Guten Morgen, Liebster. Ich schreibe Dir rasch diese Zeilenbeim Frühstück
sitzend, da ich dann gleich spazieren laufen will. Es ist schön und die
Sonne scheint. Wir sprachen uns gestern Abend. Deine Stimme klang fern
und fremd. Ich habe über Deine Vorschläge viel nachgedacht und das Re¬
sultat wird wohl sein, dass ich Montag Früh nach St. Moritz fahre.
Für mich spricht manches dagegen. Erstens dass es doch nicht das rich¬
tige Zusammensein wird.
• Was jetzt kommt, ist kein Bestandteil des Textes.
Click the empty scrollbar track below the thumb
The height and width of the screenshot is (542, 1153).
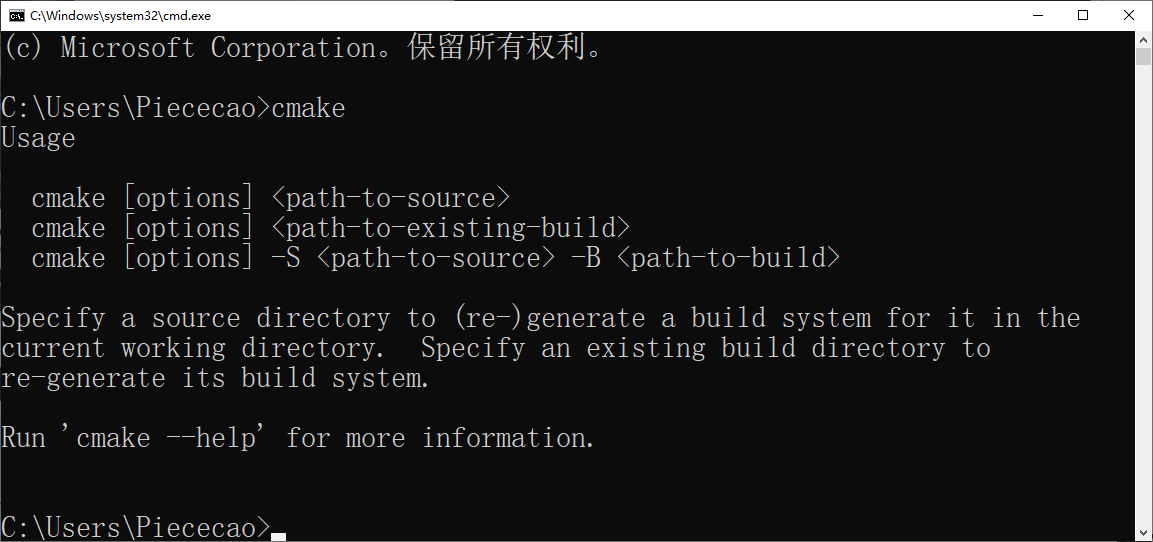click(x=1144, y=300)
Verabredungen von allem Möglichen abhängig -
Begegnungen, die enervieren, auch wenn es ganz gleichgültige sind, ein¬
same Mahlzeiten für mich und ein grösserer Brauch. Die Reise von hier
nach St. Moritz mit Gepäck und von dort an die italienischen Seen ist
natürlich viel kostspielger als von hier aus und dann sind die Ver¬
lockungen an Ort und Stelle, Einkäufe, denen ich nicht ganz widerstehen
werde. Aber alle diese Bedenken sind hinfällig gegen den Umstand, dass
es Dir dort so behagt, dass Du Dich gesundheitlich wohl fühlst. Das ist
für mich und für die ganze Menschheit viel wichtiger und wenn Du
nicht wieder anderer Meinung geworden bist, komme ich Montag. Ich nehme
natürlich das Zimmer ohne fliessendes Wasser um 16 Francs, wenn es nur
sonst schön und bequem ist und verlasse mich in der Wahl auf Dich.
Ich war in Pontresina ohne fliessendes Wasser auch zufrieden. La Margna
hat viel für sich, nur glaube ich, dass es wegen der vielen Passanten
etwas lärmend sein wird. Kurzum, tu, was Du glaubst.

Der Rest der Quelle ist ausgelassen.